When we gather here to lift our voices in praise and prayer, those concentric circles are drawing us into what is going on always and everywhere in a reality that we only occasionally glimpse but which is nevertheless gathering our realities into itself. If you only ever see what is done in here by the few who gather here, it might look rather insignificant and perhaps a little clumsy and awkward. But if you see what we are doing here in the context of the cosmic circles of praise where the focus is not on us at all, but on the one on the throne at the centre of heaven, whose appearance is that of a Lamb who was slaughtered, then what we are doing here looks very different indeed.

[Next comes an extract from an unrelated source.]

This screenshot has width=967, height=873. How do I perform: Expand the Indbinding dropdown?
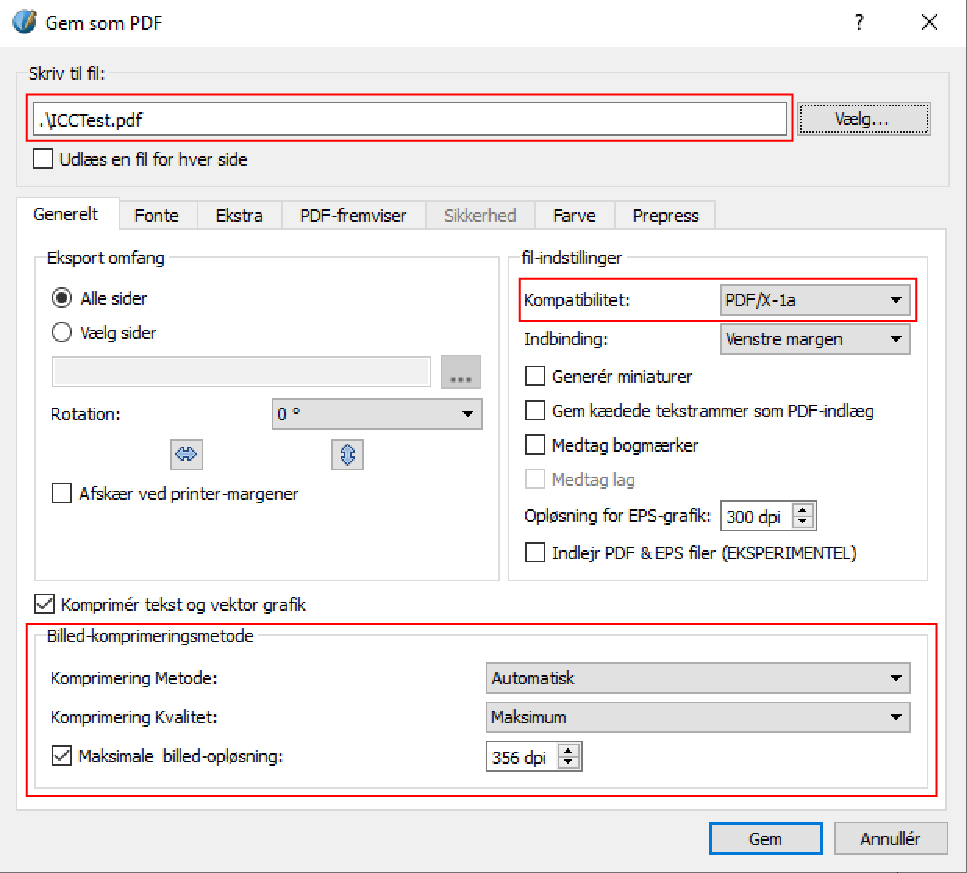(814, 339)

You will begin to capture this vision as we gather around the table and say “Therefore with the whole realm of nature around us, with earth, sea and sky, with the angels and archangels who envelop us, with the saints before us and beside us, with those who are separate from us, and yet in this mystery are close to us, we sing the hymn of unending praise: Holy! Holy! Holy!”

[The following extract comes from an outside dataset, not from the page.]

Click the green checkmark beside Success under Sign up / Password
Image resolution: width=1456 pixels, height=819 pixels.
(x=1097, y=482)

And what do we see in our midst as we sing? An image of power and victory and success? Hardly! A simple loaf of bread. Bread for breaking. Bread that bears the scars of the world. Bread that points us to the Lamb who was slaughtered. And yet bread that points us to that same juxtaposition of power and weakness, victory and failure. On the bread is a simple Greek inscription that says “Jesus conquers” and yet that inscription is set in the cross, the sign of slaughter, of brokenness, of apparent defeat and failure.
And it is in this juxtaposition of power and weakness, victory and failure, that we enter into the heart of the mystery that calls forth all our prayer and praise. For it is in this Lamb who is slaughtered, this bread which is broken, that we see all our own weakness and brokenness and suffering and failure drawn into the life of God. It is in this One that we see our vulnerability and God’s glory reconciled. It is in this One that we see that it is not the successful and the rich and the powerful who are gathered into the life of God, but the weak and the broken and the victimised. And it is in this One that we see that even though the powers of evil might crush and destroy the world’s little ones, death no longer has the last say, for the lamb who was slaughtered gathers our pain and brokenness into himself and stands before us alive and says, “Here touch the scars in my hands, place your hand in the wound in my side”, and we fall to our knees with all creation and worship, affirming our faith, offering our prayers, and accepting the gift of new life that the Lamb offers us in his own broken body and spilt blood.